Shalimar Express was the first ever all air-conditioned train to run on the Pakistan Railway network. It consisted of 14 parlour coaches, two double capacity power vans and a dining car. The parlour coaches were manufactured in Pakistan carriage factory, through the acquisition of German rail technology. Each coach consisted of 52 reclining seats, with comfortable room space and two main televisions (installed in 1987). In short, the coach interiors was replicated to match that of an aeroplane. Shalimar Express got the first ever signature Pakistan Railway livery, that is used to date. It consisted of two dark green strips with a yellow middle livery, while the windows of the train were tinted black to prevent heat and sunlight from entering the coaches.

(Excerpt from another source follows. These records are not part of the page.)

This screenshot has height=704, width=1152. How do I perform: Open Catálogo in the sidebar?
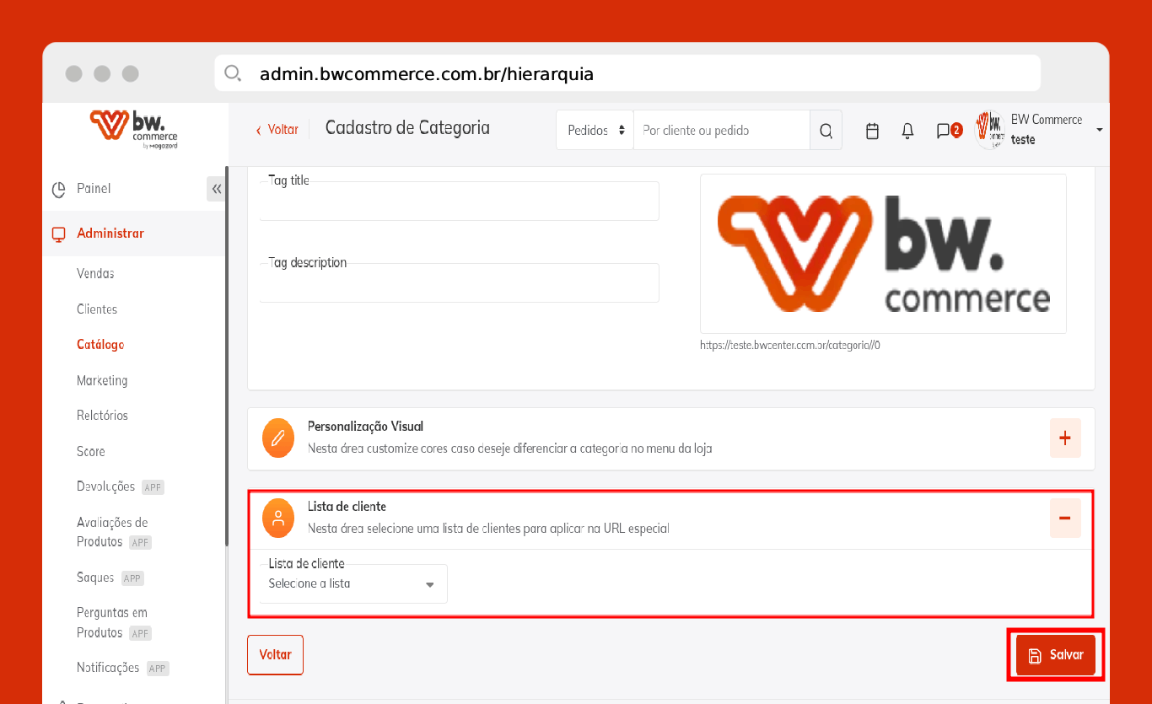coord(100,345)
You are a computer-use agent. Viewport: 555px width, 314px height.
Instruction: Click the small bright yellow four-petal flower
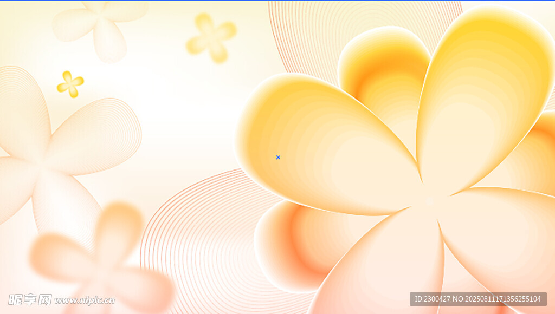pyautogui.click(x=70, y=84)
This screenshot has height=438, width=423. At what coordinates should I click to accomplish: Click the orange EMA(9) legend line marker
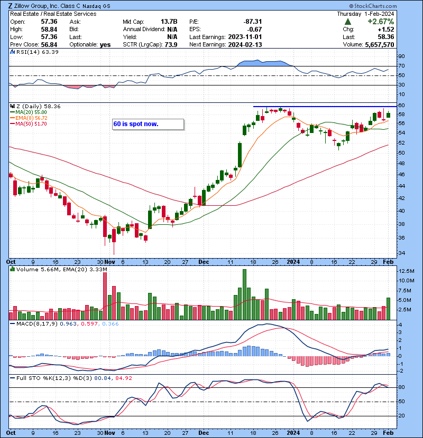[12, 118]
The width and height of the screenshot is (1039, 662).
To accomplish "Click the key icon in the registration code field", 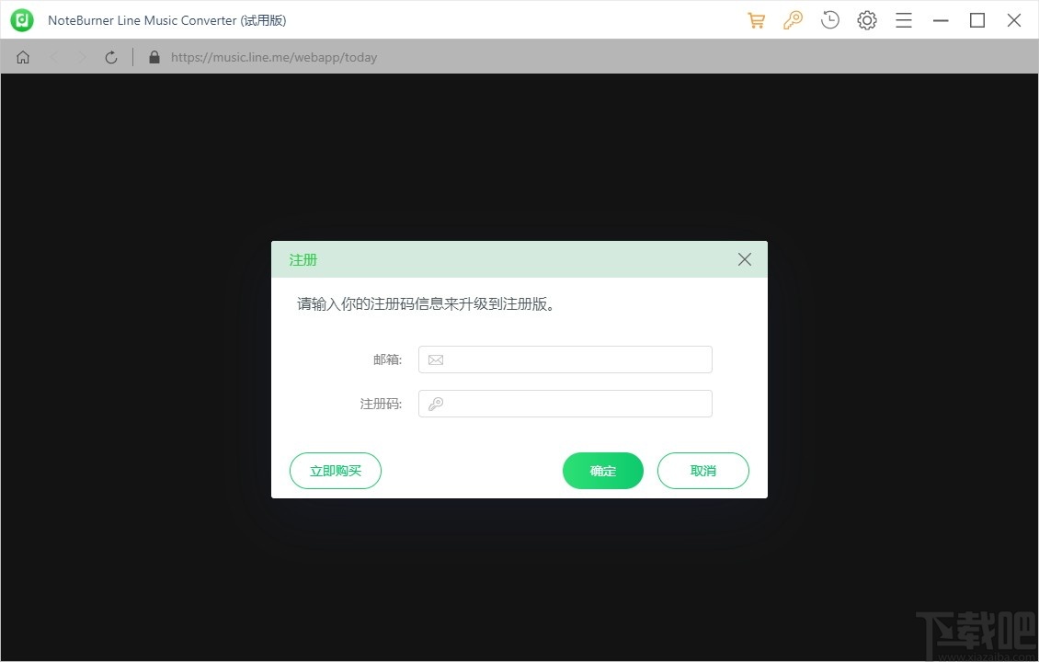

For over eight years since the train's inauguration, the train had two stops along it 1,263 km route between Lahore and Karachi, which were Rohri and Khanewal. The train covered its distance in 16 hours and for a few years, it even covered it in just 15 hours and 25 minutes. The train began its journey at 6:00 am both ways and reached either destination at 10:00 pm the same day. Between 1987 and 1994, Multan was also added to its stop (earlier, it used to bypass Multan by taking the Khanewal-Jahania-Lodhran route), during which the train began journey at 7:00 am either side.

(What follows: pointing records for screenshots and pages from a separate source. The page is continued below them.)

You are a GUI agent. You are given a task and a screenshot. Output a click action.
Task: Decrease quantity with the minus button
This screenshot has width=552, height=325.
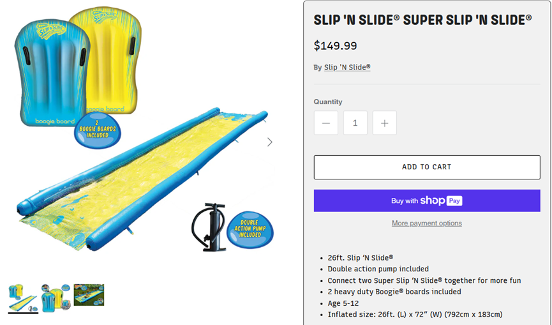(x=325, y=123)
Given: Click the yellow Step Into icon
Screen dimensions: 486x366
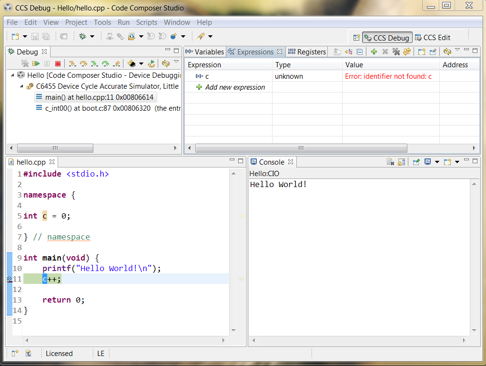Looking at the screenshot, I should 72,63.
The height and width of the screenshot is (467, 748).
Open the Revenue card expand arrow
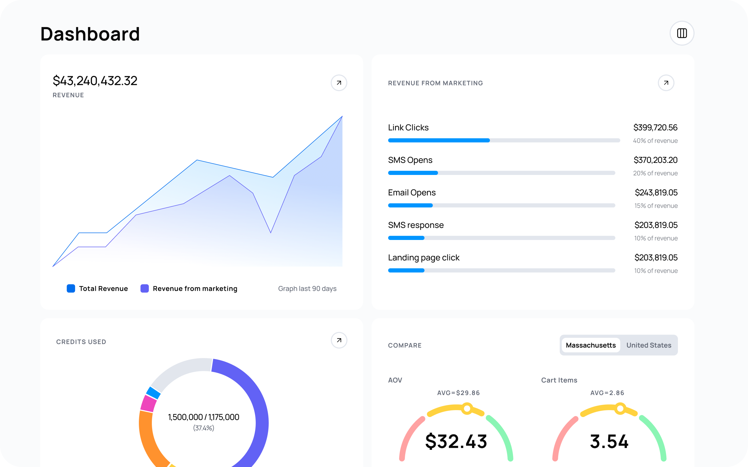[x=339, y=83]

Initially the train was hauled by a 3000 horse power locomotive, imported from the General Motors company (EMD), United States in 1975. However, after the import of Hitachi Bombardier series from Japan in 1982, the GM engine retired and the new locomotives were put to work. Since the Hitachi engines were just 2000 HP each, two units were deployed to haul the Shalimar Express, but their poor quality led to a disruption and delay in the train service causing agitation among the passengers. Later in 1985, new EMD locomotives were imported, this time manufactured in the Henschel factory in Germany, that were used to pull the Shalimar Express.

== Route ==
- Karachi Cantonment–Lahore Junction via Khanewal - Wazirabad Branch line

== Station stops ==
- Karachi Cantonment
- Drigh Road
- Hyderabad Junction
- Nawabshah
- Rohri Junction
- Ghotki
- Rahim Yar Khan
- Khanpur
- Bahawalpur
- Multan Cantonment
- Khanewal Junction
- Toba Tek Singh
- Faisalabad
- Lahore Junction

==Incidents==
- 2013: Three passengers were killed and 15 were injured after an explosion ripped through a compartment of the Karachi-bound Shalimar Express at Chutiana railway station on 5 August 2013.
- 2017: Two people were killed and 10 injured after the Karachi-bound Shalimar Express collided with an oil tanker at a level crossing near Sheikhupura. The accident occurred as the railway crossing's barrier was left opened. The engine and five bogies of the train, including the luggage compartment, and a power plant caught fire in the accident.